*SET EXERCISE:* Lay out every line of the items below as a numbered list, leaving out any blank lines.

*RECORDED INFORMATION:*
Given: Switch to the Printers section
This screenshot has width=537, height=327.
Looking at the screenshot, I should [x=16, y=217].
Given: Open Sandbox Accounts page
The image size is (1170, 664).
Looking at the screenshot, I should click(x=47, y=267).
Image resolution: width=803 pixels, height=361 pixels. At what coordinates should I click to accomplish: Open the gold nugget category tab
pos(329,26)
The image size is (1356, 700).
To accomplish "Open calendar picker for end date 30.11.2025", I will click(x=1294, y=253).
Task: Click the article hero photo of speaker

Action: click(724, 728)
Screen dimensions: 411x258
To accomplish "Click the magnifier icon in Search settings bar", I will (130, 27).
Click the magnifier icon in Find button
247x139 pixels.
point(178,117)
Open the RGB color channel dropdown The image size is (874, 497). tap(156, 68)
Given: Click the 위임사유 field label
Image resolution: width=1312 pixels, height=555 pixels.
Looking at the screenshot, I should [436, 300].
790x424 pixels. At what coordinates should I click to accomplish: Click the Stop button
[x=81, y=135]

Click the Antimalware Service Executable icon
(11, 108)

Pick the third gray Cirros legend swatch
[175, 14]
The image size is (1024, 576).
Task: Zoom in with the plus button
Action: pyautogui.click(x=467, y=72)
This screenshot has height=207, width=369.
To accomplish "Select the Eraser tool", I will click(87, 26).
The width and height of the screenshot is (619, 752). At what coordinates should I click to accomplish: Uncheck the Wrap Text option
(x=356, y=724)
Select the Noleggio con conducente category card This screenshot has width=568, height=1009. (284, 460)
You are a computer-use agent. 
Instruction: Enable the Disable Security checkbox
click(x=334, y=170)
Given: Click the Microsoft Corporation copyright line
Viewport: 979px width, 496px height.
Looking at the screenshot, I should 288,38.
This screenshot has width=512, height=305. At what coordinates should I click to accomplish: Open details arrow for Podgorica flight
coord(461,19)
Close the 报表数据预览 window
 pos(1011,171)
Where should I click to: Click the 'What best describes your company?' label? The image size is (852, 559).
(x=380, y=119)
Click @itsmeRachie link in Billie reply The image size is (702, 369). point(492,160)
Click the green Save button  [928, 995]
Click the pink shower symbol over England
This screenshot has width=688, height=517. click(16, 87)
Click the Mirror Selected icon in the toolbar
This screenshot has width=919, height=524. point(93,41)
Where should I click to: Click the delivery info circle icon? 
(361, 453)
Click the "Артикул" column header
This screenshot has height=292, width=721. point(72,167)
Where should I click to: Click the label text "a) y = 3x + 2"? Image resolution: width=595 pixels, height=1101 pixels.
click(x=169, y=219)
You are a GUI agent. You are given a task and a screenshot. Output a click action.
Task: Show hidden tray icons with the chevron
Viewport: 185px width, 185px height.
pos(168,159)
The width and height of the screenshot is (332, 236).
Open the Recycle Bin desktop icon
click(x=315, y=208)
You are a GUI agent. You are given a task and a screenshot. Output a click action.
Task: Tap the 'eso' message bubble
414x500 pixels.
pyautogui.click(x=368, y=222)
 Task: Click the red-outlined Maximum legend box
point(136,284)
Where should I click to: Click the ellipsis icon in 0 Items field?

*EXERCISE RESULT:*
1. Given: Switch to the Printers section
2. This screenshot has width=537, height=327.
3. Looking at the screenshot, I should [x=16, y=217].
4. Given: Open Sandbox Accounts page
5. The image size is (1170, 664).
6. Looking at the screenshot, I should click(x=47, y=267).
7. Image resolution: width=803 pixels, height=361 pixels. At what coordinates should I click to accomplish: Open the gold nugget category tab
8. pos(329,26)
9. The image size is (1356, 700).
10. To accomplish "Open calendar picker for end date 30.11.2025", I will click(x=1294, y=253).
11. Task: Click the article hero photo of speaker
12. Action: click(724, 728)
13. Screen dimensions: 411x258
14. To accomplish "Click the magnifier icon in Search settings bar", I will (130, 27).
15. Click the magnifier icon in Find button
16. 247x139 pixels.
17. point(178,117)
18. Open the RGB color channel dropdown The image size is (874, 497). tap(156, 68)
19. Given: Click the 위임사유 field label
20. Image resolution: width=1312 pixels, height=555 pixels.
21. Looking at the screenshot, I should [436, 300].
22. 790x424 pixels. At what coordinates should I click to accomplish: Click the Stop button
23. [x=81, y=135]
24. Click the Antimalware Service Executable icon
25. (11, 108)
26. Pick the third gray Cirros legend swatch
27. [175, 14]
28. The image size is (1024, 576).
29. Task: Zoom in with the plus button
30. Action: pyautogui.click(x=467, y=72)
31. This screenshot has height=207, width=369.
32. To accomplish "Select the Eraser tool", I will click(87, 26).
33. The width and height of the screenshot is (619, 752). At what coordinates should I click to accomplish: Uncheck the Wrap Text option
34. (x=356, y=724)
35. Select the Noleggio con conducente category card This screenshot has width=568, height=1009. (284, 460)
36. You are a computer-use agent. 
37. Instruction: Enable the Disable Security checkbox
38. click(x=334, y=170)
39. Given: Click the Microsoft Corporation copyright line
40. Viewport: 979px width, 496px height.
41. Looking at the screenshot, I should 288,38.
42. This screenshot has width=512, height=305. At what coordinates should I click to accomplish: Open details arrow for Podgorica flight
43. coord(461,19)
44. Close the 报表数据预览 window
45.  pos(1011,171)
46. Where should I click to: Click the 'What best describes your company?' label? The image size is (852, 559).
47. (x=380, y=119)
48. Click @itsmeRachie link in Billie reply The image size is (702, 369). point(492,160)
49. Click the green Save button  [928, 995]
50. Click the pink shower symbol over England
51. This screenshot has width=688, height=517. click(16, 87)
52. Click the Mirror Selected icon in the toolbar
53. This screenshot has width=919, height=524. point(93,41)
54. Where should I click to: Click the delivery info circle icon? 
55. (361, 453)
56. Click the "Артикул" column header
57. This screenshot has height=292, width=721. point(72,167)
58. Where should I click to: Click the label text "a) y = 3x + 2"? Image resolution: width=595 pixels, height=1101 pixels.
59. click(x=169, y=219)
60. You are a GUI agent. You are given a task and a screenshot. Output a click action.
61. Task: Show hidden tray icons with the chevron
62. Viewport: 185px width, 185px height.
63. pos(168,159)
64. The width and height of the screenshot is (332, 236).
65. Open the Recycle Bin desktop icon
66. click(x=315, y=208)
67. You are a GUI agent. You are given a task and a screenshot. Output a click action.
68. Task: Tap the 'eso' message bubble
69. 414x500 pixels.
70. pyautogui.click(x=368, y=222)
71.  Task: Click the red-outlined Maximum legend box
72. point(136,284)
73. Where should I click to: Click the ellipsis icon in 0 Items field?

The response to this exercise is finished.